The first four panels of the UK Covid Inquiry’s commemorative tapestry have been unveiled at the Inquiry’s hearing centre in Dorland House.
The tapestry hopes to capture the experiences and emotions of people across the UK during the pandemic, helping to ensure that people who suffered hardship and loss remain at the heart of the Inquiry.
The panels are inspired by the experiences of organisations and individuals from across the UK.
Each panel is based on an illustration by a different artist, following conversations with individuals and communities impacted in different ways by the pandemic.
“Broken Hearts” is a collaboration between artist Andrew Crummy and the Scottish Covid Bereaved group, one of the Inquiry’s Core Participants, and expresses the grief and sadness felt by so many at the loss of loved ones.

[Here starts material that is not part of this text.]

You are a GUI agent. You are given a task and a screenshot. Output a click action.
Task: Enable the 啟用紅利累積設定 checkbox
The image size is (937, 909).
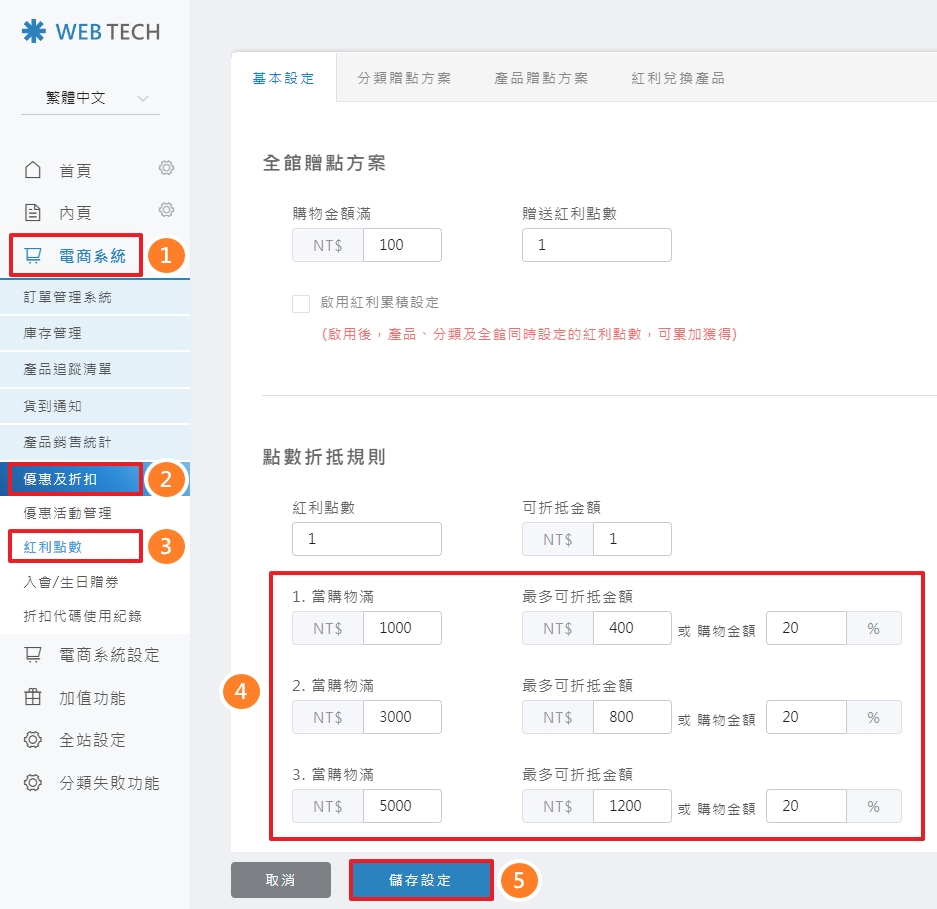coord(301,303)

“Little Comfort” was created by Daniel Freaker, and is his interpretation of some of the emotions and experiences of those with Long Covid, following conversations with members of several Long Covid support and advocacy organisations.
“Eyes Forced Shut” was created by Catherine Chinatree. It explores the disempowerment and loss of freedoms experienced by patients and their relatives in care homes, and follows conversations between the artist and members of Care Campaign for the Vulnerable.

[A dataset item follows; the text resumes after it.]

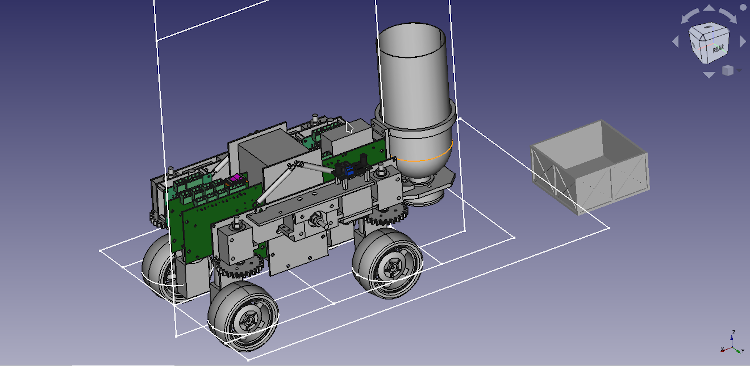Click the navigation cube's up arrow
The height and width of the screenshot is (366, 750).
click(x=709, y=8)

“The Important Thing Is That You Care” was created by artist Marie Jones, following a series of conversations with a bereaved individual in Wales, grieving the loss of her father.
Last month, the Inquiry announced that renowned art curator Ekow Eshun had been appointed to oversee the first phase of the project, with further panels to be developed over the coming months.

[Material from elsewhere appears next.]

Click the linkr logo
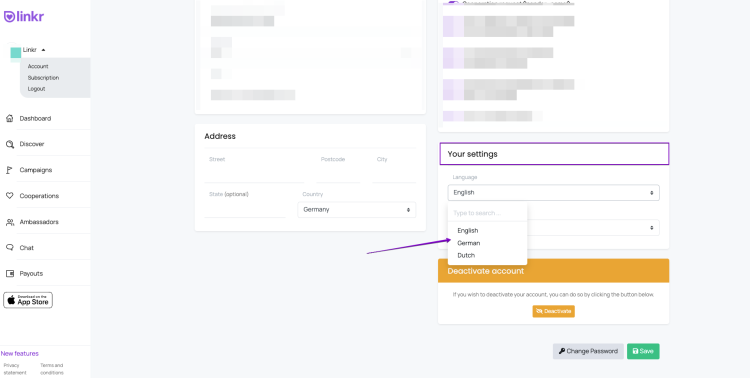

The Inquiry will be sharing further information about each of the panels, including from the artists, and those whose experiences helped shape the artwork, and the digital version of the tapestry will be available next month.
The tapestry will also be shown in different locations throughout the UK whilst the Inquiry’s work is ongoing. We plan to add more panels over time, so this tapestry reflects the scale and impact the pandemic had on different communities.
The UK Covid Inquiry’s commemorative tapestry is one of a growing number of sculptures, creative installations, and community initiatives being developed as the country (and the world) comes to terms with the enormity of the pandemic and its effect on the lives of countless millions of people. Each of these projects brings a unique perspective and adds a powerful new layer of value to the richness of our collective memory.